**DIRECTION:**
Rename "Accept All" to "Allow All" in the rows below and write them all out again with nothing else changed, leaving out the pictures.

Rows from a dataset
(begin)

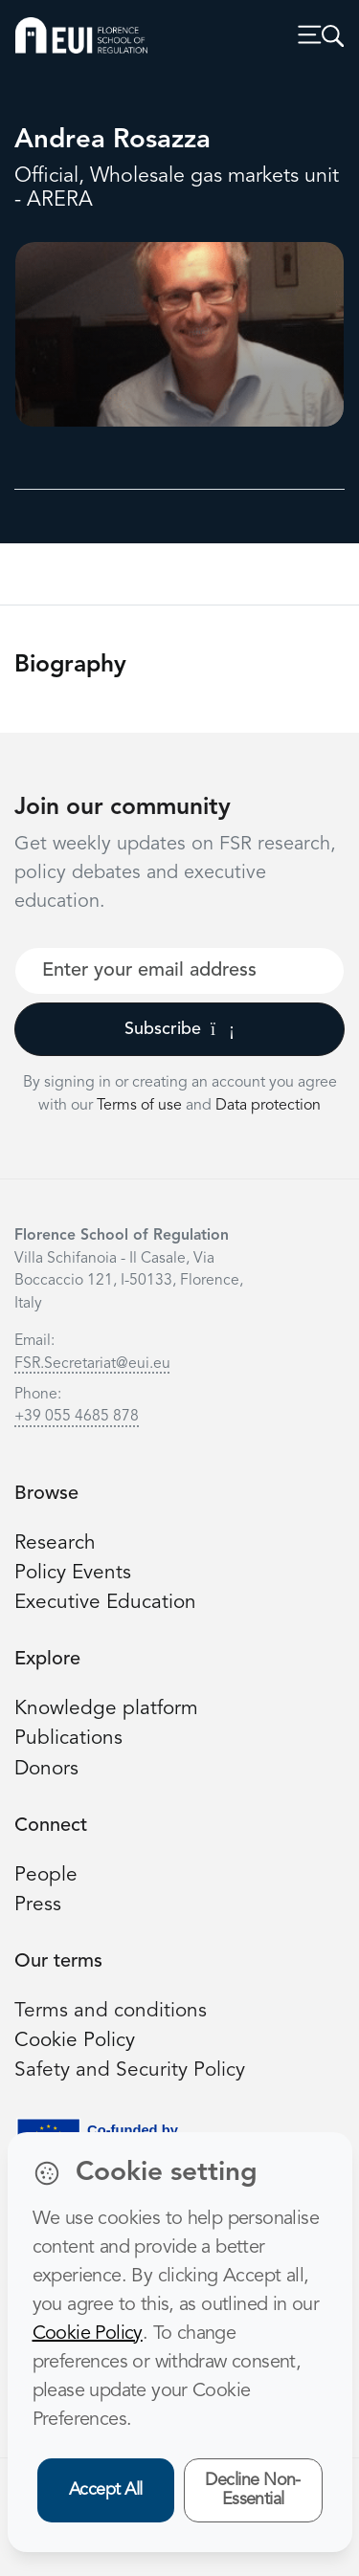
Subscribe (179, 1029)
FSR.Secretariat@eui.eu (92, 1364)
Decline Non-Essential (253, 2490)
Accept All (106, 2490)
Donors (46, 1769)
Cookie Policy (74, 2041)
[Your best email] (179, 971)
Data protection (268, 1105)
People (46, 1875)
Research (55, 1543)
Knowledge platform (106, 1709)
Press (37, 1905)
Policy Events (72, 1573)
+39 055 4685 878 (76, 1416)
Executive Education (105, 1603)
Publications (68, 1738)
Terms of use (141, 1105)
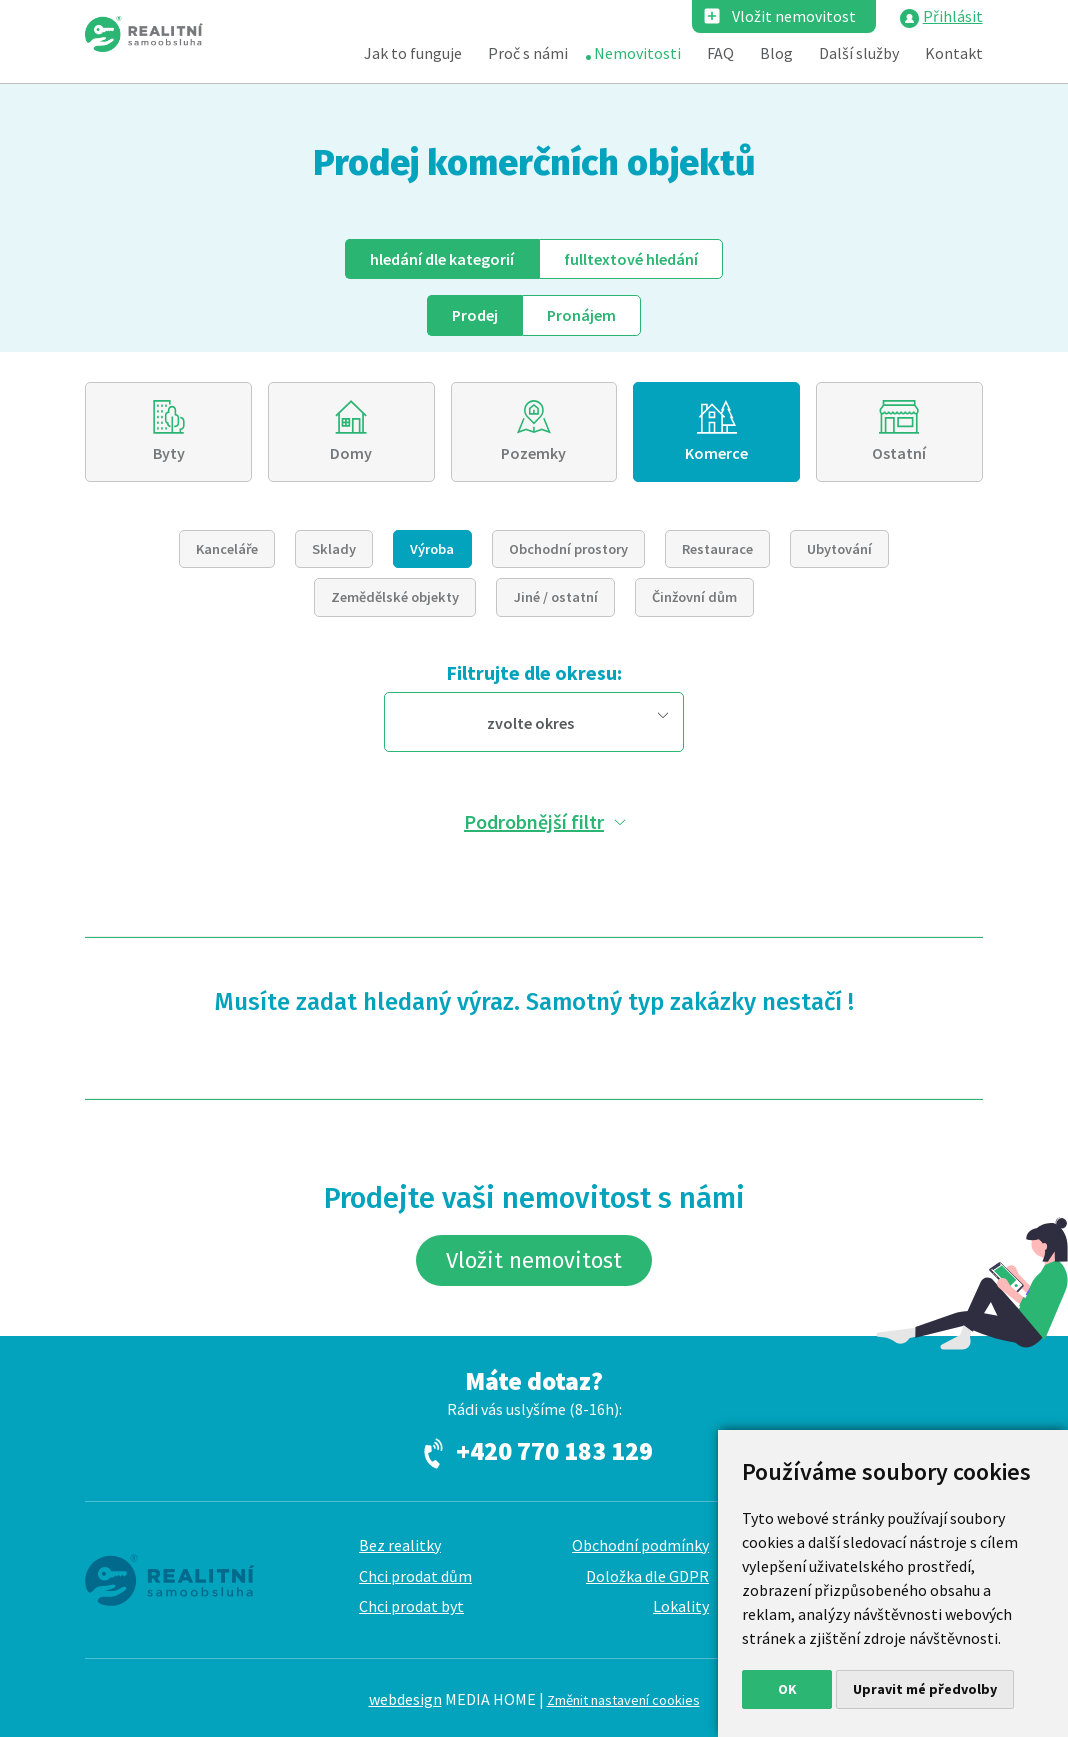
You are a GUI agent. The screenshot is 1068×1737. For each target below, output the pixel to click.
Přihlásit (953, 16)
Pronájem (581, 315)
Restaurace (717, 549)
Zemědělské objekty (395, 597)
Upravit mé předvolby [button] (925, 1689)
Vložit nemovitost (794, 16)
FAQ (720, 53)
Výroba (432, 549)
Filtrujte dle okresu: (534, 672)
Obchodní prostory (568, 549)
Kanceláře (227, 549)
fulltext (631, 259)
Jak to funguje (413, 53)
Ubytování (839, 549)
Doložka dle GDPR (647, 1576)
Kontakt (954, 53)
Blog (776, 53)
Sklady (334, 549)
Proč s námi (528, 53)
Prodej (475, 315)
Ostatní (899, 453)
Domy (351, 453)
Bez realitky (400, 1545)
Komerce (716, 453)
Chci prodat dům (415, 1576)
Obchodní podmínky (640, 1545)
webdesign (405, 1699)
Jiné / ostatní (556, 597)
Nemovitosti (637, 53)
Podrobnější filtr (534, 821)
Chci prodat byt (411, 1606)
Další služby (859, 53)
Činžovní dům (694, 597)
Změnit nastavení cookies (623, 1700)
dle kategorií (442, 259)
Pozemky (533, 453)
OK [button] (787, 1689)
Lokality (681, 1606)
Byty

(end)

**TASK RESPONSE:**
Subscribe (179, 1029)
FSR.Secretariat@eui.eu (92, 1364)
Decline Non-Essential (253, 2490)
Allow All (106, 2490)
Donors (46, 1769)
Cookie Policy (74, 2041)
[Your best email] (179, 971)
Data protection (268, 1105)
People (46, 1875)
Research (55, 1543)
Knowledge platform (106, 1709)
Press (37, 1905)
Policy Events (72, 1573)
+39 055 4685 878 (76, 1416)
Executive Education (105, 1603)
Publications (68, 1738)
Terms of use (141, 1105)
You are a GUI agent. The screenshot is 1068×1737. For each target below, output the pixel to click.
Přihlásit (953, 16)
Pronájem (581, 315)
Restaurace (717, 549)
Zemědělské objekty (395, 597)
Upravit mé předvolby [button] (925, 1689)
Vložit nemovitost (794, 16)
FAQ (720, 53)
Výroba (432, 549)
Filtrujte dle okresu: (534, 672)
Obchodní prostory (568, 549)
Kanceláře (227, 549)
fulltext (631, 259)
Jak to funguje (413, 53)
Ubytování (839, 549)
Doložka dle GDPR (647, 1576)
Kontakt (954, 53)
Blog (776, 53)
Sklady (334, 549)
Proč s námi (528, 53)
Prodej (475, 315)
Ostatní (899, 453)
Domy (351, 453)
Bez realitky (400, 1545)
Komerce (716, 453)
Chci prodat dům (415, 1576)
Obchodní podmínky (640, 1545)
webdesign (405, 1699)
Jiné / ostatní (556, 597)
Nemovitosti (637, 53)
Podrobnější filtr (534, 821)
Chci prodat byt (411, 1606)
Další služby (859, 53)
Činžovní dům (694, 597)
Změnit nastavení cookies (623, 1700)
dle kategorií (442, 259)
Pozemky (533, 453)
OK [button] (787, 1689)
Lokality (681, 1606)
Byty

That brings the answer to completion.